KIRKA – Reynold Hutagalung beberkan strategi Polda Lampung pantau harga tiket penyeberangan.
Direktur pada Ditreskrimum Polda Lampung Kombes Pol Reynold Elisa Partomuan Hutagalung ini mengatakan kalau Polri berkewajiban memastikan harga tiket penyeberangan bagi pemudik selama arus balik sesuai dengan ketentuan.
Baca Juga : Polda Lampung Simpati Dengan Keluhan Pemudik Soal Harga Tiket Penyeberangan
Sejauh ini, kata Reynold, Polda Lampung menerima keluhan atau testimoni dari pemudik tentang kenaikan harga tiket penyeberangan di Pelabuhan Panjang.
Keluhan ini bahkan telah ditangani dalam tahap penyelidikan oleh Satreskrim Polresta Bandar Lampung.
Ditreskrimum Polda Lampung, terang dia, melakukan pemantauan tentang harga tiket penyeberangan di sejumlah lokasi yang menyediakan.
Itu dilakukan sebagai tanggung jawab Ditreskrimum Polda Lampung yang merupakan tim dari Operasi Ketupat Krakatau 2022.
“Perintah penyelidikan ini kan ke Satuan Wilayah, tapi karena Krimum juga terlibat di dalam Ops Ketupat ini, dan untuk Pos PAM dimulai dari Rest Area (di Jalur JTTS), dan di Jalur Arteri,” ungkap Reynold.
“Tentunya kita dari Krimum Polda Lampung juga melakukan penebalan atau mem-backup ataupun mengasistensi terhadap daerah yang tersedia penjualan tiket penyeberangan. Krimum Polda Lampung melakukan asistensi atas nominal harga tiket di Rest Area, itu kami pantau,” tegas mantan Sekretaris Kapolri Jendral Polisi Idham Azis ini.
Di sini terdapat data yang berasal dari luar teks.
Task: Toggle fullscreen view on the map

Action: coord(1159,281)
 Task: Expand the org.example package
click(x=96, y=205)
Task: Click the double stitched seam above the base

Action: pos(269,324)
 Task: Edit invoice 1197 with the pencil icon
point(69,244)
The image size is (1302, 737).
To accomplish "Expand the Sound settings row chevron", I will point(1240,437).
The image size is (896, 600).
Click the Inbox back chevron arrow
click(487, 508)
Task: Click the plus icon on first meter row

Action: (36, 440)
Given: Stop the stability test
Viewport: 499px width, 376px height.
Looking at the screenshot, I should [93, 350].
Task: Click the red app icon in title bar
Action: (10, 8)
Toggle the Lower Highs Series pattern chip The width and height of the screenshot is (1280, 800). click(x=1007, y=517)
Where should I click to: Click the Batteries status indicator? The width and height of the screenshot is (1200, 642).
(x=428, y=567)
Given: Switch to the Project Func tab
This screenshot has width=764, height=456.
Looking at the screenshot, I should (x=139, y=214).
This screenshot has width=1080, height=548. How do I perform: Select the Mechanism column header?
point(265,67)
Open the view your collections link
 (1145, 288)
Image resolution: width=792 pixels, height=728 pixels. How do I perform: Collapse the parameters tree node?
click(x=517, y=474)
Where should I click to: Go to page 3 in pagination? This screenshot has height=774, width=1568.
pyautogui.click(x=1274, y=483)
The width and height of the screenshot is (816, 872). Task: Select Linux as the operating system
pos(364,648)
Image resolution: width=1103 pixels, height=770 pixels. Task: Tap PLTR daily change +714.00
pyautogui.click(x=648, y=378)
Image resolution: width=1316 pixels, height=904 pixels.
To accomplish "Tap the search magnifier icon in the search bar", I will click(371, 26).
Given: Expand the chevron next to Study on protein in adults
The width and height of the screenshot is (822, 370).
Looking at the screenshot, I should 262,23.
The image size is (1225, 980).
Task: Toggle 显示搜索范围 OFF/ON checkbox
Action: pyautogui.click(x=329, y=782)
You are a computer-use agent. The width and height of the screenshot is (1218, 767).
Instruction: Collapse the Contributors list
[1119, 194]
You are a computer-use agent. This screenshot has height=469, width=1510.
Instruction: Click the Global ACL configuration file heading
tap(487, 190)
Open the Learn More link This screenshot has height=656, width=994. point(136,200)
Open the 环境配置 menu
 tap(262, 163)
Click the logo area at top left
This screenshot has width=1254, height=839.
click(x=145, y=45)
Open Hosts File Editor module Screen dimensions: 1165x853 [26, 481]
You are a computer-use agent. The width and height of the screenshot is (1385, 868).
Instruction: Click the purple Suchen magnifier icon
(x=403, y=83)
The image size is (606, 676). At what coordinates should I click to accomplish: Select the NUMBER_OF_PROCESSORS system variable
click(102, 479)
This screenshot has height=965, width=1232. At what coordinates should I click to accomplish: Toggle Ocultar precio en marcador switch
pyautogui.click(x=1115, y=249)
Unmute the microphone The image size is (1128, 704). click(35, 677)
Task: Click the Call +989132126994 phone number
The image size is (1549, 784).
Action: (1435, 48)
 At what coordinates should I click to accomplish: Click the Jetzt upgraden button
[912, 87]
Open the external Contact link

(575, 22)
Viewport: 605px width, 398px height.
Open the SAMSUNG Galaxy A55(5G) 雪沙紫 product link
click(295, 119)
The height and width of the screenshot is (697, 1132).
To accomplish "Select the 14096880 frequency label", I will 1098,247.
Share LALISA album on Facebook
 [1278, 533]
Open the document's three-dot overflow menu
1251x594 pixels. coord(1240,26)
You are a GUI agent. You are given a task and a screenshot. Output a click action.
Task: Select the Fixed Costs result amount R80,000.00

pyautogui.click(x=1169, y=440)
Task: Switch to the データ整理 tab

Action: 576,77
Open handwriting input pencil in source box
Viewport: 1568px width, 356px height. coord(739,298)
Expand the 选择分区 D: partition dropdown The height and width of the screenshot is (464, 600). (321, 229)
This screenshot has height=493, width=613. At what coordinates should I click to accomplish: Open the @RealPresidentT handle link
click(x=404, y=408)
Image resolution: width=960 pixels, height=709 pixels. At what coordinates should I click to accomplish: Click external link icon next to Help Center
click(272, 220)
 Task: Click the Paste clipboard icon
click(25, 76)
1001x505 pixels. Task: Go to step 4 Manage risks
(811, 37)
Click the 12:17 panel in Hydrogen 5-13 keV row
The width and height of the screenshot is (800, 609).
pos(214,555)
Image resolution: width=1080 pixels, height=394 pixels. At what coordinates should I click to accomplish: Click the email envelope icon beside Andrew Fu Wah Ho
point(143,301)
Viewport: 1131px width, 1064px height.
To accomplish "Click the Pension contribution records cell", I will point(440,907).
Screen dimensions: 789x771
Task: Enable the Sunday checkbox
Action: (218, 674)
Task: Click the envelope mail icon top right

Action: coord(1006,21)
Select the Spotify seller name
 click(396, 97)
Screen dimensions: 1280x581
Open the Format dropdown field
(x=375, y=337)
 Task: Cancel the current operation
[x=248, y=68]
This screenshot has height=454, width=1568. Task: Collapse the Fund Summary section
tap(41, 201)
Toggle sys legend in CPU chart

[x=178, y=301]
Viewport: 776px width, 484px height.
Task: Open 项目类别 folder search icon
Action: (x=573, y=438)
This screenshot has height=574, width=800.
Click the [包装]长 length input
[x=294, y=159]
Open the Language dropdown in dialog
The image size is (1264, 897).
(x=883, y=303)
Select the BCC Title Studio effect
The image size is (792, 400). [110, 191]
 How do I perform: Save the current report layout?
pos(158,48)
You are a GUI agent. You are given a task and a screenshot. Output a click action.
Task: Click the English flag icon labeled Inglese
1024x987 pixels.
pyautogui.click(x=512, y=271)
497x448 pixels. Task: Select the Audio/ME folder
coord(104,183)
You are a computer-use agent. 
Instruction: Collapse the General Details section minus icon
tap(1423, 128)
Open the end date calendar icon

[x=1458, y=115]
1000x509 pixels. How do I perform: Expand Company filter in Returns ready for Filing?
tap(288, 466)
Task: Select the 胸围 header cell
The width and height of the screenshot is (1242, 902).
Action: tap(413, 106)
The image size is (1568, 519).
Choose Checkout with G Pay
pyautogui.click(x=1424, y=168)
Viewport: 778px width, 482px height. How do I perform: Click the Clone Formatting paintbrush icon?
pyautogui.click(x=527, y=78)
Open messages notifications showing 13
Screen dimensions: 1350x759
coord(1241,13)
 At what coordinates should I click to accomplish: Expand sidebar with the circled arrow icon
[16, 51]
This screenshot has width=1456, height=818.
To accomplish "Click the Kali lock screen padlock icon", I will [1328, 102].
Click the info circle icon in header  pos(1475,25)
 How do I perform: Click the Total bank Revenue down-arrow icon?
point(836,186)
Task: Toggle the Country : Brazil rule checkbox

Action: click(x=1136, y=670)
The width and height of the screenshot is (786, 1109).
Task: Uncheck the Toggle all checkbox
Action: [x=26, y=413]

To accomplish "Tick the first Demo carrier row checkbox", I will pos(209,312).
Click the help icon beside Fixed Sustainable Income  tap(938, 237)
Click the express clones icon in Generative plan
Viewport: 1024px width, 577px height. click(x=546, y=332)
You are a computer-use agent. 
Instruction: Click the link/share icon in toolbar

Mantan Kapolres Pelabuhan Tanjungpriok ini menjelaskan bahwa asistensi terhadap nominal harga penjualan tiket penyeberangan juga dilakukan di Pelabuhan Bakauheni di wilayah hukum Polres Lampung Selatan.
“Kami Krimum Polda Lampung juga turut memberikan asistensi ke Polres Lampung Selatan untuk memastikan penjualan harga tiket bagi pemudik, juga penjualan tiket di Jalur Arteri, bahkan di jalur-jalur masuk yang dimungkinkan ada indikasi penjualan tiket,” tambah dia.
Pt ASDP Indonesia Ferry sebagai pihak yang bersinggungan dengan tiket penyeberangan disebut Reynold telah diajak Polda Lampung untuk berdialog.
“Penjualan tiket harusnya itu dipegang oleh Helper Helper dari pihak ASDP. Tapi ternyata, ada agen-agen yang melakukan penjualan tiket penyeberangan dengan menaikkan harga, dengan alasan bahwa pemudik ini banyak yang tidak bisa membeli tiket penyeberangan menggunakan Aplikasi Online. Sehingga pemudik membeli tiket melalui agen-agen tadi. Dan karena membeli tiket melalui agen tadi, ada semacam kuota, atau semacam fee,” ujar Reynold.
Baca Juga : Arus Balik H+4 di Pelabuhan Bakauheni Diklaim Berjalan Normal
“Tentunya terkait dengan penjualan tiket, kami lakukan koordinasi yang ketat dengan pihak ASDP, supaya ASDP juga turun ke lapangan untuk memonitor persoalan penjualan tiket,” timpal Reynold.